Re: [PATCH 1/5] mm: Introduce mm_struct.has_pinned

From: John Hubbard
Date: Tue Sep 22 2020 - 14:02:06 EST


On 9/22/20 8:17 AM, Peter Xu wrote:
On Mon, Sep 21, 2020 at 04:53:38PM -0700, John Hubbard wrote:
On 9/21/20 2:17 PM, Peter Xu wrote:
(Commit message collected from Jason Gunthorpe)

Reduce the chance of false positive from page_maybe_dma_pinned() by keeping

Not yet, it doesn't. :) More:

track if the mm_struct has ever been used with pin_user_pages(). mm_structs
that have never been passed to pin_user_pages() cannot have a positive
page_maybe_dma_pinned() by definition. This allows cases that might drive up
the page ref_count to avoid any penalty from handling dma_pinned pages.
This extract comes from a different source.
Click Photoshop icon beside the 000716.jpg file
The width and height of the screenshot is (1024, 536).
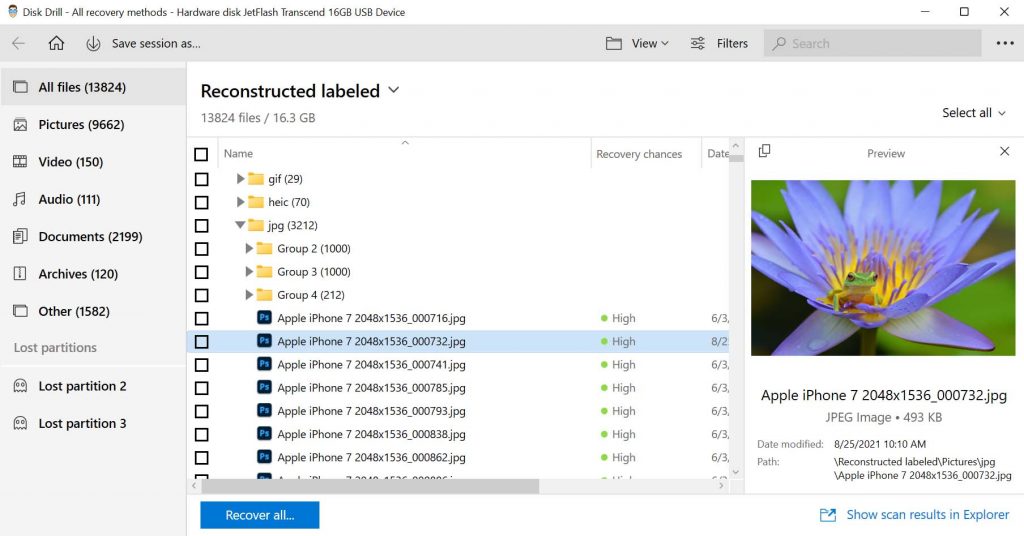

Due to complexities with unpining this trivial version is a permanent sticky
bit, future work will be needed to make this a counter.

How about this instead:

Subsequent patches intend to reduce the chance of false positives from
page_maybe_dma_pinned(), by also considering whether or not a page has
even been part of an mm struct that has ever had pin_user_pages*()
applied to any of its pages.

In order to allow that, provide a boolean value (even though it's not
implemented exactly as a boolean type) within the mm struct, that is
simply set once and never cleared. This will suffice for an early, rough
implementation that fixes a few problems.

Future work is planned, to provide a more sophisticated solution, likely
involving a counter, and *not* involving something that is set and never
cleared.

This looks good, thanks. Though I think Jason's version is good too (as long
as we remove the confusing sentence, that's the one starting with "mm_structs
that have never been passed... "). Before I drop Jason's version, I think I'd
better figure out what's the major thing we missed so that maybe we can add
another paragraph. E.g., "future work will be needed to make this a counter"
already means "involving a counter, and *not* involving something that is set
and never cleared" to me... Because otherwise it won't be called a counter..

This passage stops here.